After a couple weeks and after a long night of work, a fellow Red Cross staff member from Georgia and myself set out one Sunday morning in search of spiritual refreshment at the Brooklyn Tabernacle. The church is an evangelical, non-denominational megachurch known for being a light house to its community and a source of vibrant, “real” Christianity to all who stop by. My friend and I had the address, we had become familiar with the subway system, and believed we would make it in time for the second of five services scheduled for the day.
But two hours later…
But two hours later, we were lost in the subways and beginning to feel really, really tired. Trudging down yet another flight of stairs to yet another platform, I suddenly had a brilliant idea. I turned to my friend and asked if it wasn’t time to ask our Heavenly Father for help – to get back to our hotel if not to the Brooklyn Tab. He agreed, and right there we leaned back against the wall out of the flow of traffic to bow our heads in prayer.
The answer God sent was immediate, beautiful, and in itself a deep invigorating answer to our great need for realignment of our perspective on life and restoration of what was being broken within us.

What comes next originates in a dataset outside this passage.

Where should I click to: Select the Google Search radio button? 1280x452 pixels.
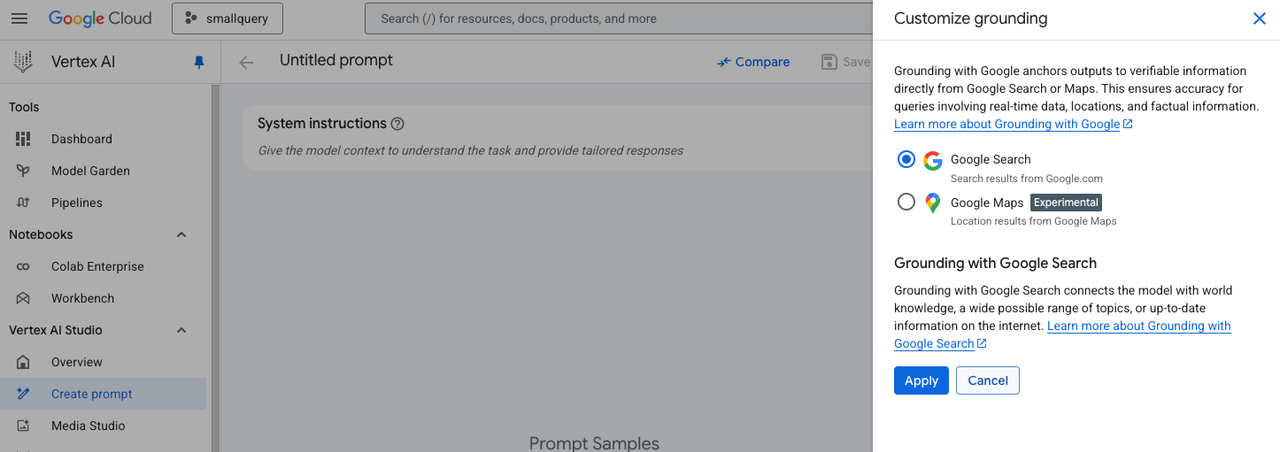tap(906, 159)
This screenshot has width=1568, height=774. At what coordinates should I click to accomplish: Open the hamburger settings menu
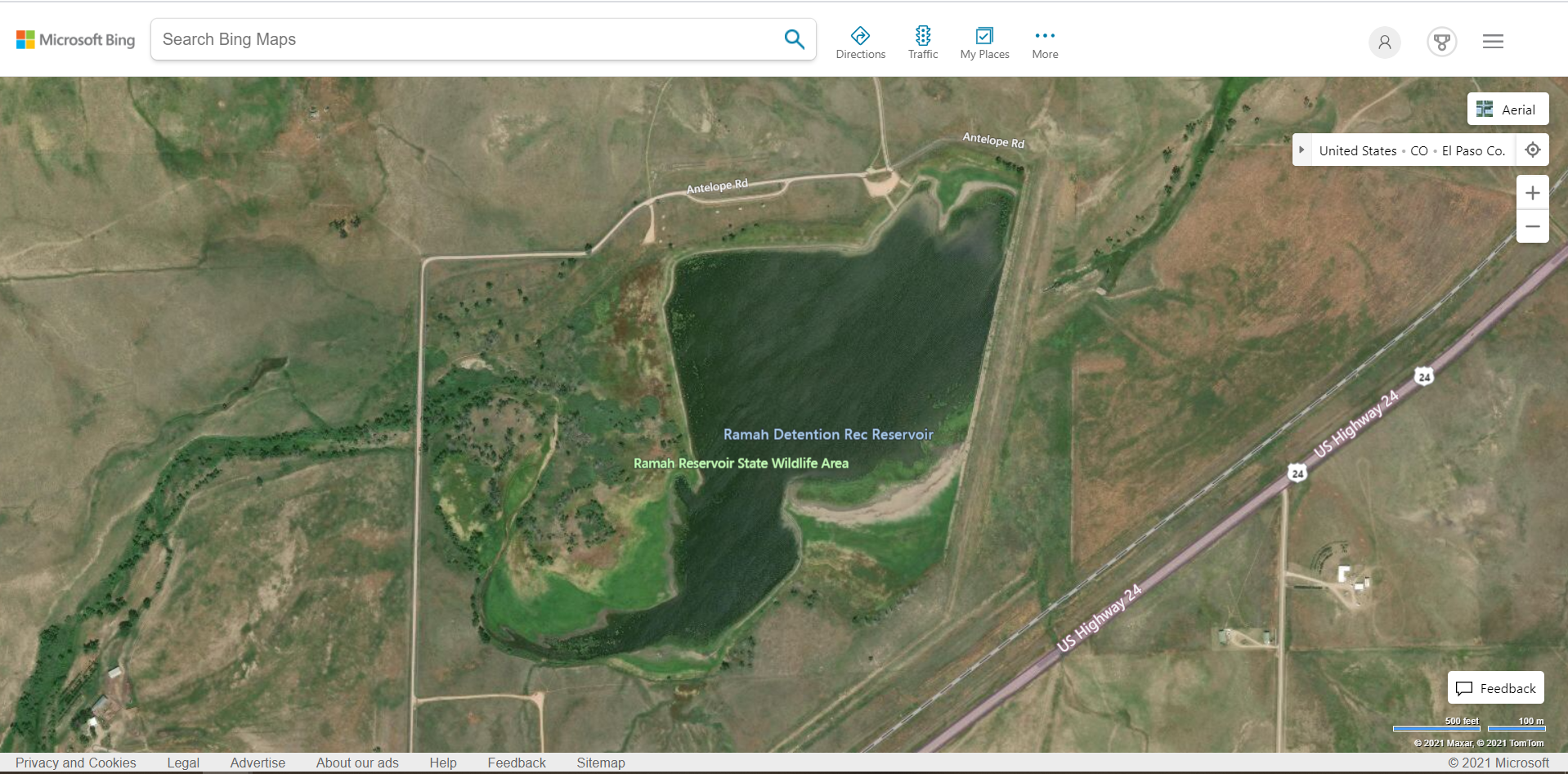1493,42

As we stepped on to the platform, there in front of us and turning toward us was a beautiful, African-American woman. Unexpectedly she smiled at us, and immediately I felt courage to walk up to her seeking help out of our predicament. Her answer was amazing: “You want to go to the Brooklyn Tabernacle? That’s my church! I’m just now on the way home from there, but I’ll take you part of the way there so that you’re sure to get in on the afternoon service. We’re about an hour away, but I’m delighted to go back with you so that you can receive what God has for you today.”
“So that you can receive what God has for you today…”
As we rode with her toward Brooklyn, this amazing woman showed us pictures of her grandchildren and shared how God was helping her during the trying times that had come upon the city. Somehow or other, the weariness fell away and we found ourselves once again laughing as we stepped out of the subway system and into the service of her church.
Story of kneeling firefighter: The dramatic statue of a firefighter on bended knee is located at 43rd Street near the headquarters of Emigrant Savings Bank. The “Kneeling Fireman” is one of NYC’s 1st memorials to 9/11. New York Post said on 09/20/2001: “A bronze statue of an anguished firefighter was displayed in Midtown yesterday, causing passers-by to reflect, shed tears and pay respect to New York’s rescue heroes. The statue, which needs a permanent home, depicts a kneeling firefighter with his face buried in his right hand.”